LISTED RECORDS:
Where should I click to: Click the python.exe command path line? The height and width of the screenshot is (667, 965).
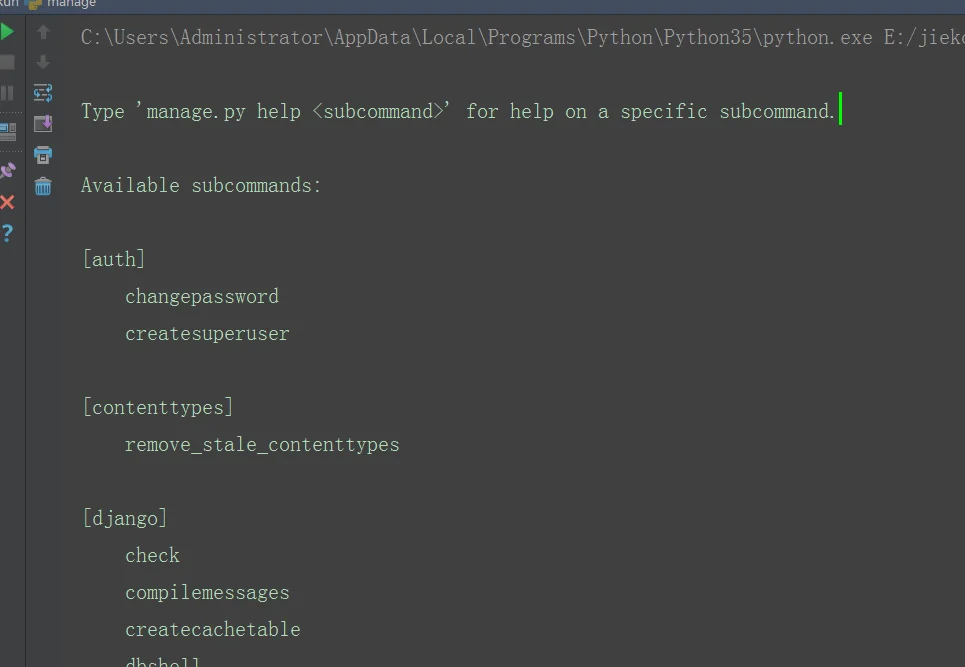coord(523,38)
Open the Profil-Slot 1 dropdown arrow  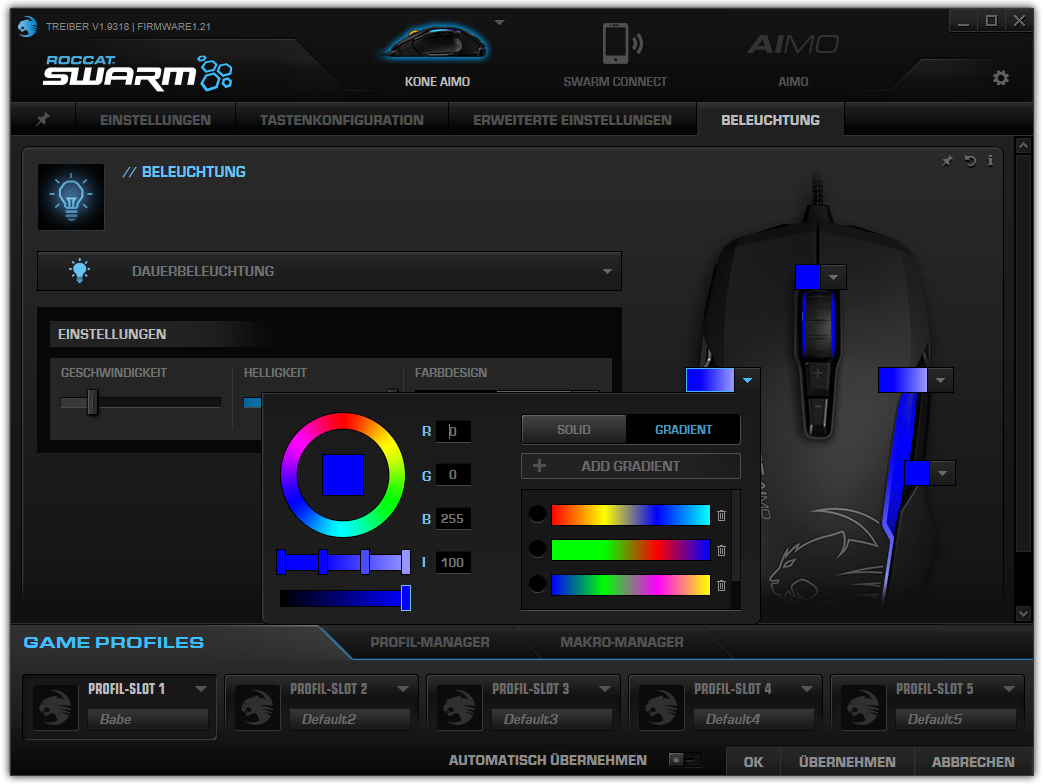tap(201, 689)
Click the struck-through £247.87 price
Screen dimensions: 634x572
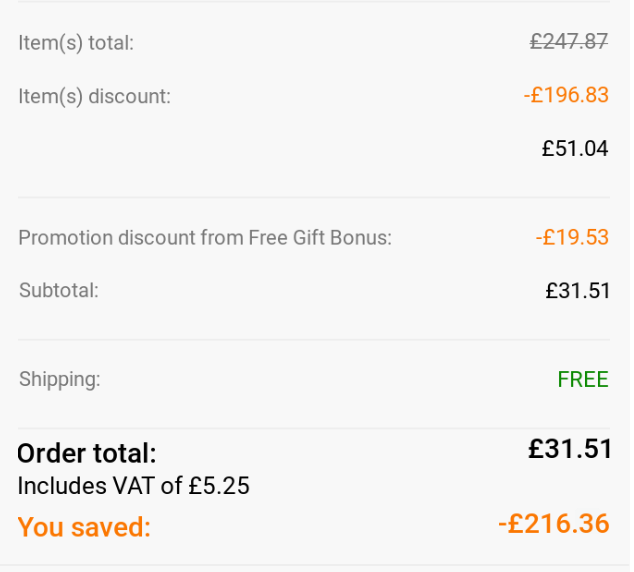(x=569, y=41)
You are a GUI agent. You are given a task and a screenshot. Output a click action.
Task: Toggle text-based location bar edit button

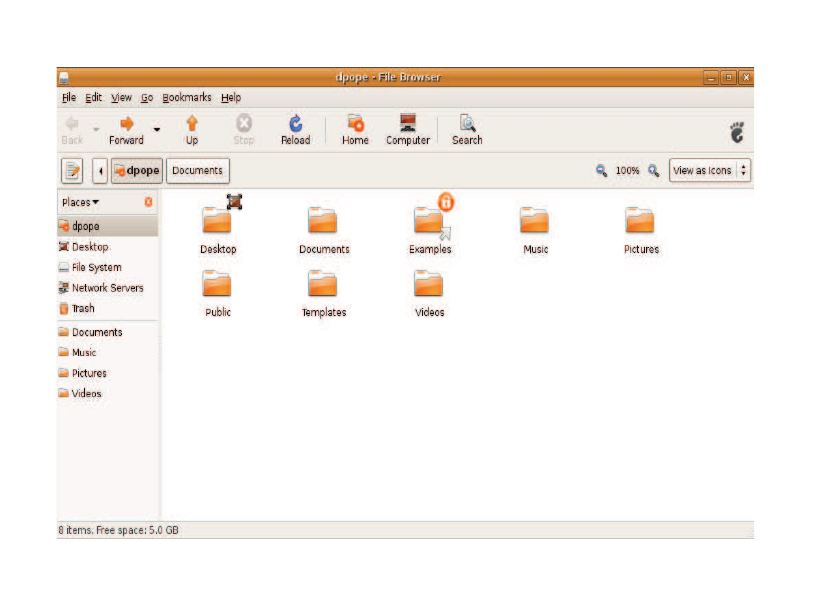tap(72, 171)
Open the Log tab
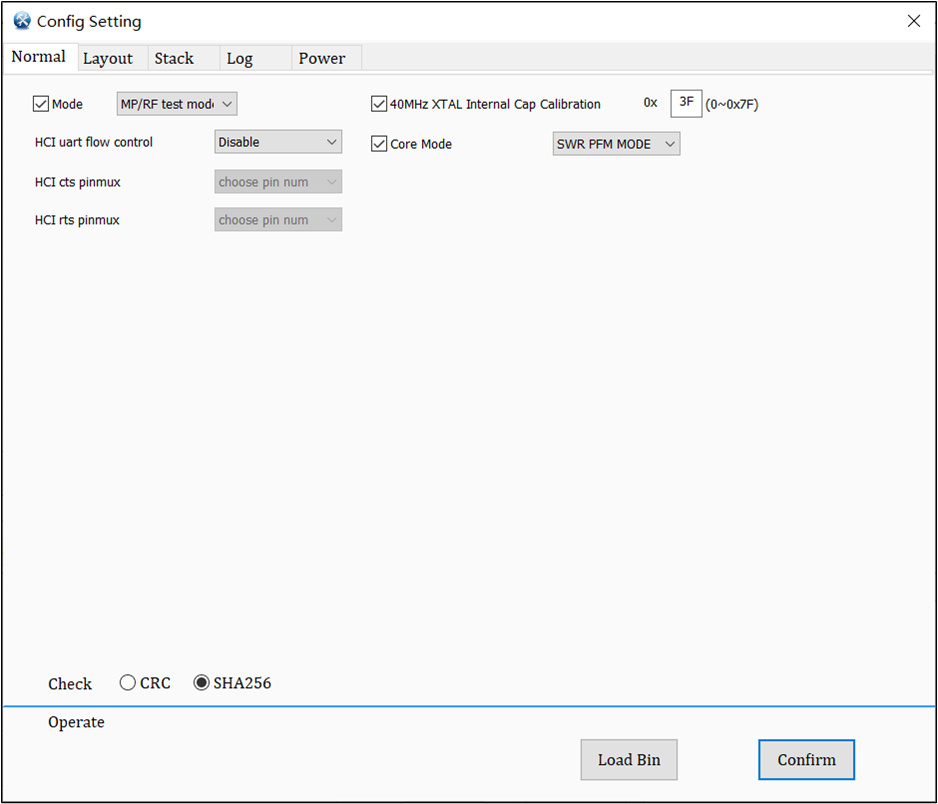The image size is (938, 804). 239,58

WORK TO BE COMPLETED: Write out exactly the lines from the one containing "Click the struck-through £247.87 price" through the last line of the records above, both ends included, and leave out any pictures.

OUTPUT FOR THIS TASK:
Click the struck-through £247.87 price
Screen dimensions: 634x572
(x=569, y=41)
You are a GUI agent. You are given a task and a screenshot. Output a click action.
Task: Toggle text-based location bar edit button

tap(72, 171)
Open the Log tab
The image size is (938, 804). 239,58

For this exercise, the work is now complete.